En effet, les relations entre les deux pays s’étaient assombries lorsque le groupe pétrolier Total avait perdu les dernières concessions dans le golfe du Siam ainsi que la totalité de ses stations services sur l’ensemble du pays. Puis le contact entre les deux nations s’était définitivement coupé lorsque la société gestionnaire des aéroports, dernière entreprise française encore implantée dans le royaume, avait vu son contrat annulé au profit d’une société coréenne.

Le temps est passé, l’eau a coulé sous les ponts et les relations sont à nouveau au beau fixe entre les deux pays. C’est pour matérialiser ces nouveaux liens que Marine Le Pen est attendue. Le Premier ministre français profitera de sa venue pour inaugurer la nouvelle représentation diplomatique située dans une villa du quartier de Boeung Keng Kong, au 26CD de la rue 302. Quant à l’ancienne ambassade, elle a été transformée il y a quatre ans en terminus du Monorail. La station s’appelle « le Portail », en français. La rue de France, toute proche, a tout de même été rebaptisée la même année « Kim Jong Il Street », en hommage à la réunification réalisée quelques mois après la mort du « cher dirigeant ». Quant au bâtiment de l'ancien Centre culturel français, il abrite les bureaux de McDonald, la célèbre marque de fast-food made in America, largement implantée au royaume.

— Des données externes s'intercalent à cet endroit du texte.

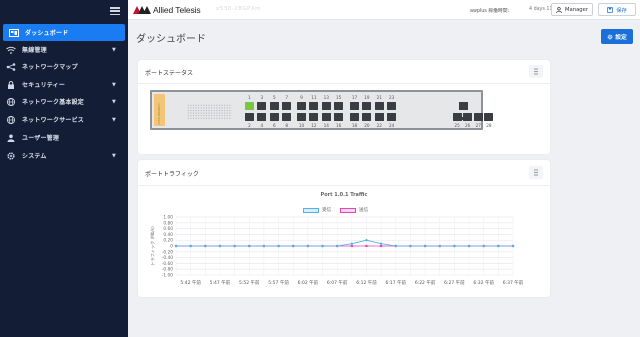 Image resolution: width=640 pixels, height=337 pixels. What do you see at coordinates (262, 98) in the screenshot?
I see `port-number-label: 3` at bounding box center [262, 98].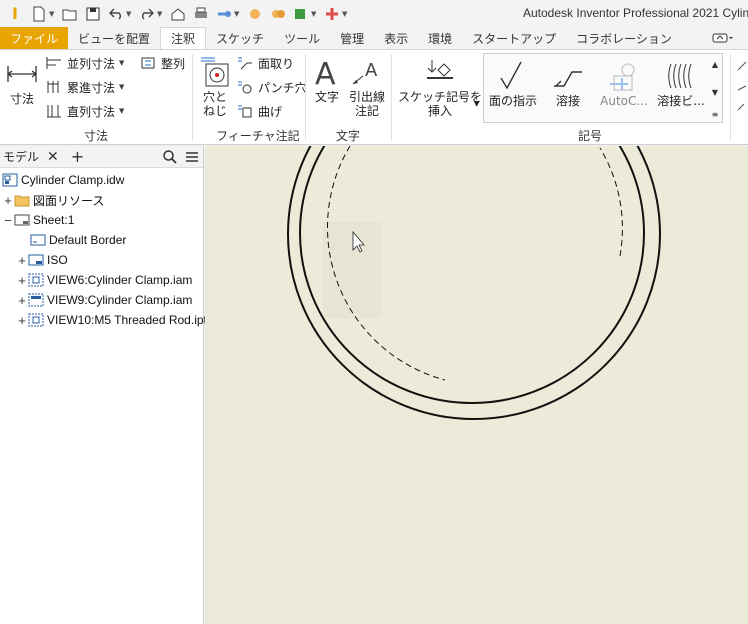 The height and width of the screenshot is (624, 748). What do you see at coordinates (723, 38) in the screenshot?
I see `ribbon-display-toggle-icon` at bounding box center [723, 38].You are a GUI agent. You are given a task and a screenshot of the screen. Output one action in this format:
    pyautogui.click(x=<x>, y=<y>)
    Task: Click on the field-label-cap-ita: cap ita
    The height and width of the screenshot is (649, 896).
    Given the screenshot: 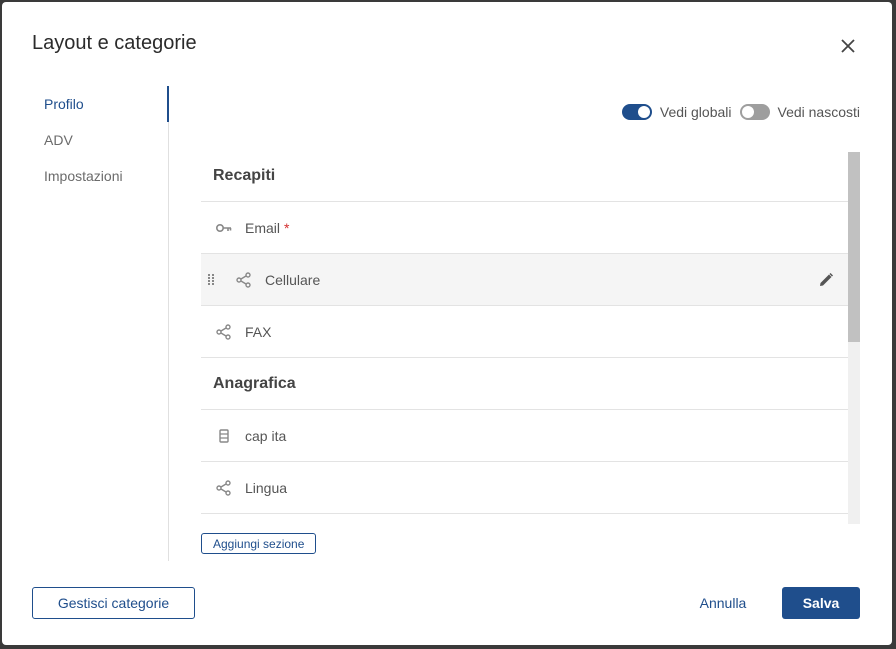 What is the action you would take?
    pyautogui.click(x=266, y=436)
    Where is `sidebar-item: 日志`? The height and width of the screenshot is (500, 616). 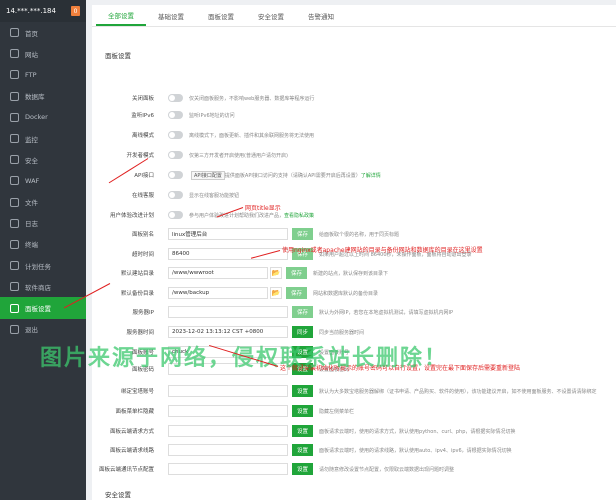 sidebar-item: 日志 is located at coordinates (43, 224).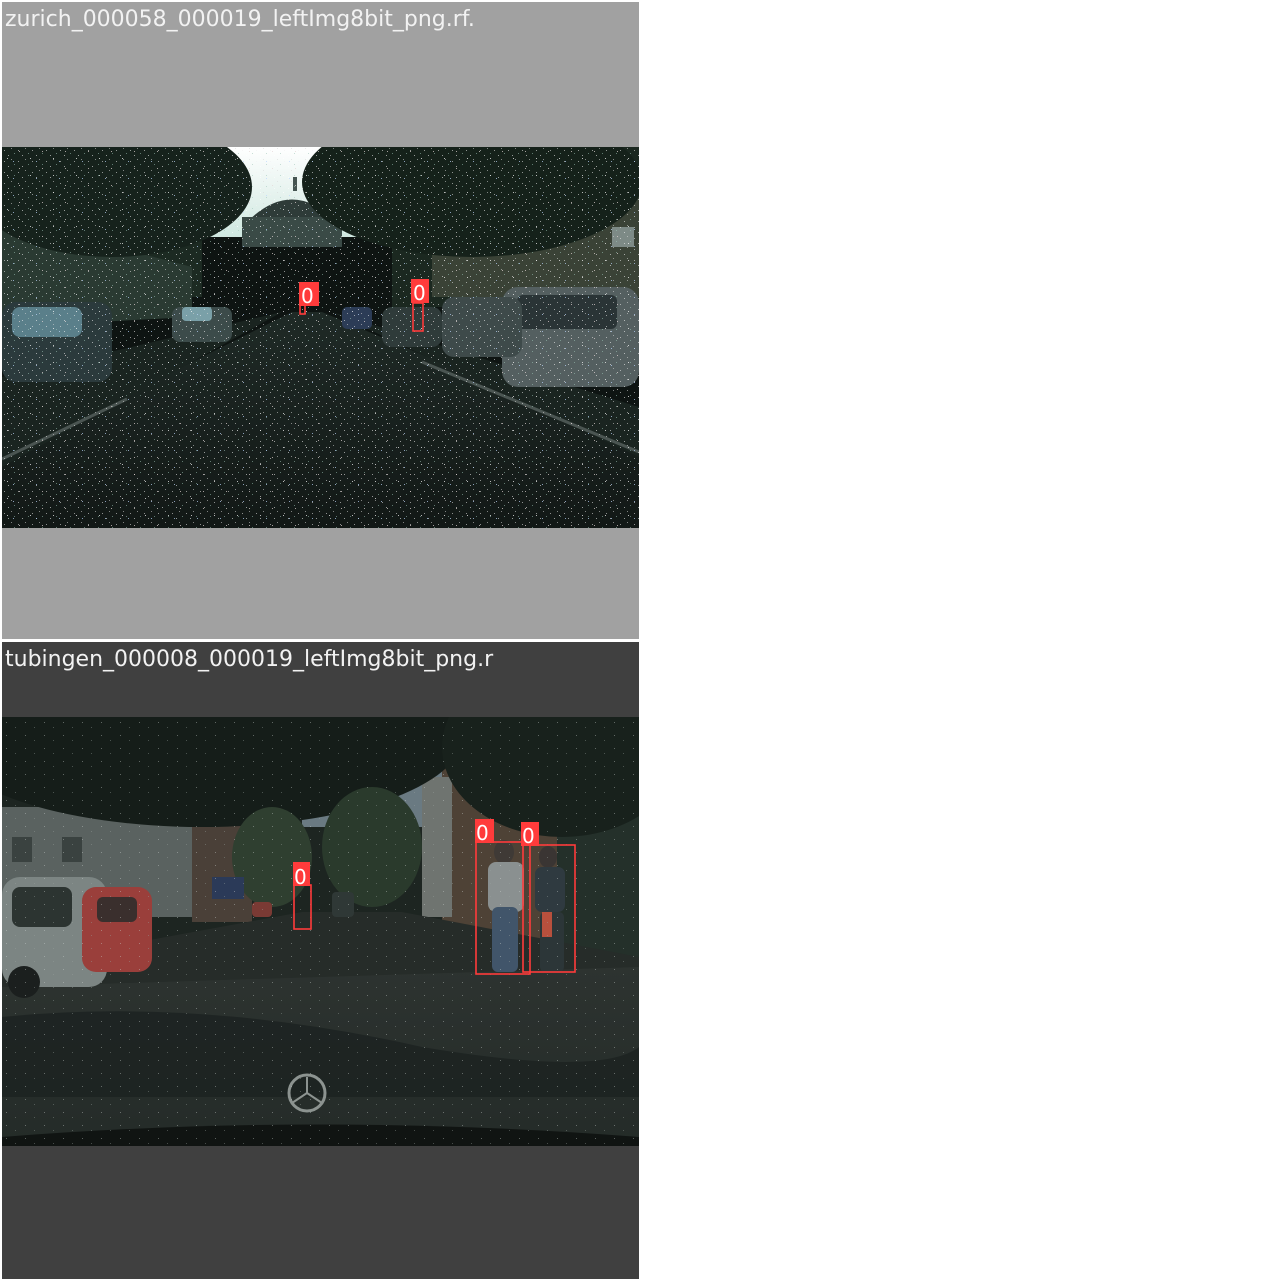 Image resolution: width=1280 pixels, height=1280 pixels. I want to click on tile-title: tubingen_000008_000019_leftImg8bit_png.r, so click(250, 660).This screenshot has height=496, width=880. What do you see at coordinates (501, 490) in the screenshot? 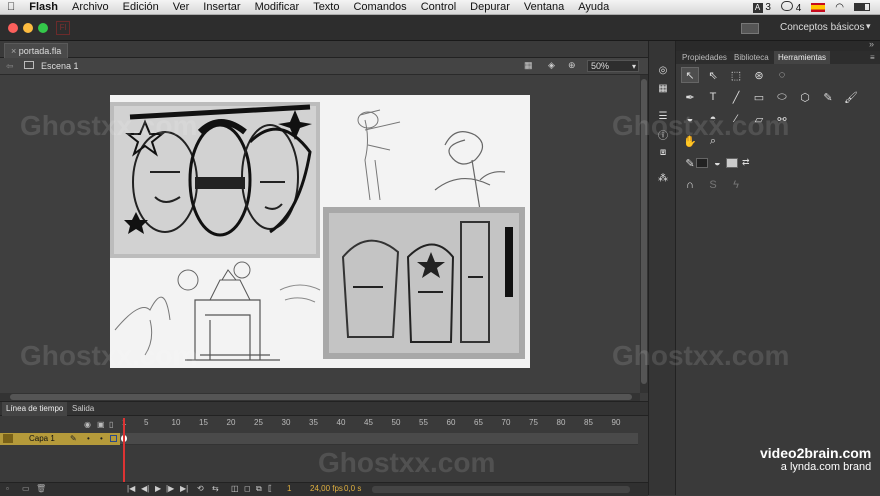
I see `timeline-scrollbar` at bounding box center [501, 490].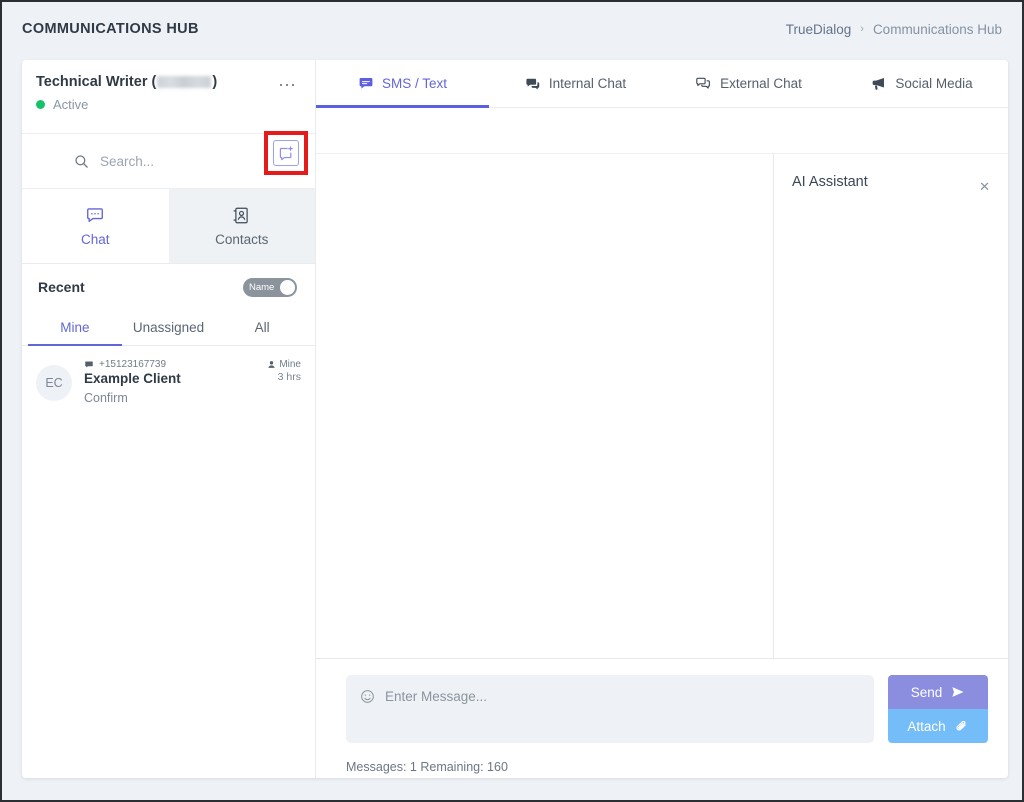 Image resolution: width=1024 pixels, height=802 pixels. I want to click on chat-bubble-icon, so click(95, 215).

Sur l’avenue qui court sous le monorail, la circulation automobile est figée dans un immense bouchon, mais des milliers de motos se faufilent entre les véhicules de luxe. La ville a des allures de Bangkok des années 2000. Dans un entrefilet du Cambodia Monthly, quelques lignes annoncent que des experts ont finalement décidé la destruction de la structure de la Gold Tower 42, dont les travaux avaient cessé en août 2010. C’était un mois avant la fermeture de Cambodge Soir Hebdo. C’était il y a 15 ans. Jour pour jour.

À l’époque, personne n’avait réalisé que l’insignifiante disparition du dernier journal d’information en langue française de la région annonçait la fin d’une époque. La chute de cette minuscule pierre avait rapidement été suivie par celle de l’édifice tout entier, laissant la place à des nations plus puissantes, plus riches et surtout plus ambitieuses. L’effet papillon en quelque sorte.